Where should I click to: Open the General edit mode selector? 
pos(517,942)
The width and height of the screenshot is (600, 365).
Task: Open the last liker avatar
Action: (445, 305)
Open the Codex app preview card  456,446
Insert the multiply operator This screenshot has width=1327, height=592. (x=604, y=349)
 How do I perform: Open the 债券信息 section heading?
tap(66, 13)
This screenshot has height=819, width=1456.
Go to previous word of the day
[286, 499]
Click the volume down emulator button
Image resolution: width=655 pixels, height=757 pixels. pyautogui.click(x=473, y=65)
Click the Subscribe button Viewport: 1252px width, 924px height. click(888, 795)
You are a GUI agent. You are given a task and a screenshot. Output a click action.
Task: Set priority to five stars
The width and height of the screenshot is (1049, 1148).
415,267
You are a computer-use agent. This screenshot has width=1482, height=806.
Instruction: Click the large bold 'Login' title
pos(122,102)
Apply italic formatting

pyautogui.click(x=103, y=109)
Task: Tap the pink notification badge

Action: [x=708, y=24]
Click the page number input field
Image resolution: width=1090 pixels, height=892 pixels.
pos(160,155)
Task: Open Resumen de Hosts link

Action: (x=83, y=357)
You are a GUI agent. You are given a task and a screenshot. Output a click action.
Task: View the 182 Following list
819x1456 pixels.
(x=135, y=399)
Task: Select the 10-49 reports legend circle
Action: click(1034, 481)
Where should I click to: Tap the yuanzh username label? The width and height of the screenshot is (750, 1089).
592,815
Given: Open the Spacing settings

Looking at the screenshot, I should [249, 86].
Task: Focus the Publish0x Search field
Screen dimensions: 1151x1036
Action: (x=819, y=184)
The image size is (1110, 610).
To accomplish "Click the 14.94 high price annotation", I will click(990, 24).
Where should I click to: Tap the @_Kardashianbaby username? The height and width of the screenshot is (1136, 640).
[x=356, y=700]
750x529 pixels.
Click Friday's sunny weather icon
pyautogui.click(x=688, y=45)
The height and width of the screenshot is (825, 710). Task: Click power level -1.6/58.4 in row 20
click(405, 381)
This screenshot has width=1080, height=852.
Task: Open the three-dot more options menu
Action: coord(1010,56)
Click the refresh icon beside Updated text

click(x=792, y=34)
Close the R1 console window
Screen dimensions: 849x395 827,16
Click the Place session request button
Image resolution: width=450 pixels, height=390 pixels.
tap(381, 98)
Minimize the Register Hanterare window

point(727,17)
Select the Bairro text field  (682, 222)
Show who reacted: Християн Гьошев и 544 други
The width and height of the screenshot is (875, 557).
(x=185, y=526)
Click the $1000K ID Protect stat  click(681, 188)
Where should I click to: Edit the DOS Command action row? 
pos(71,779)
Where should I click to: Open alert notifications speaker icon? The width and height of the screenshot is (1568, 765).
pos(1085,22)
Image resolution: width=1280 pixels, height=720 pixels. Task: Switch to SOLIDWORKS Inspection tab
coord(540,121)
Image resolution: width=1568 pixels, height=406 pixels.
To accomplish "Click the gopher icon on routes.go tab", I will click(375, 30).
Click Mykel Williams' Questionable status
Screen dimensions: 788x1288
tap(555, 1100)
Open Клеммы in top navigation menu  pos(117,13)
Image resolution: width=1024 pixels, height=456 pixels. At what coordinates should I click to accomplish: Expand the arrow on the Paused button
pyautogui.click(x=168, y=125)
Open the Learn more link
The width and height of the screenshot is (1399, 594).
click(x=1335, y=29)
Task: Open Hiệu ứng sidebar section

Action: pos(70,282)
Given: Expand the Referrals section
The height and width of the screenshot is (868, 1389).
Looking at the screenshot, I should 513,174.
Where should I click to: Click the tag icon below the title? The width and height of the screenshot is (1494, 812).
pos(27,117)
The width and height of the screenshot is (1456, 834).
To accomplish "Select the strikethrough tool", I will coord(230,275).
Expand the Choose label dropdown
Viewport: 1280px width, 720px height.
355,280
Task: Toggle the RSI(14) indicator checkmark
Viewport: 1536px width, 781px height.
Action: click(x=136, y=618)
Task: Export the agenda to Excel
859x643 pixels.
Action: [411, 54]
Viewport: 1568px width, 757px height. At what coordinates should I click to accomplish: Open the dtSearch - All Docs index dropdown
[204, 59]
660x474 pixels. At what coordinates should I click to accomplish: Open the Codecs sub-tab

──────────────────────────────

WORK REQUIRED: Quote in full each line from the top of the records above through the line with "This screenshot has height=819, width=1456."; stop after that line.

SOLVED PROBLEM:
Where should I click to: Open the General edit mode selector? 
pos(517,942)
The width and height of the screenshot is (600, 365).
Task: Open the last liker avatar
Action: (445, 305)
Open the Codex app preview card  456,446
Insert the multiply operator This screenshot has width=1327, height=592. (x=604, y=349)
 How do I perform: Open the 债券信息 section heading?
tap(66, 13)
This screenshot has height=819, width=1456.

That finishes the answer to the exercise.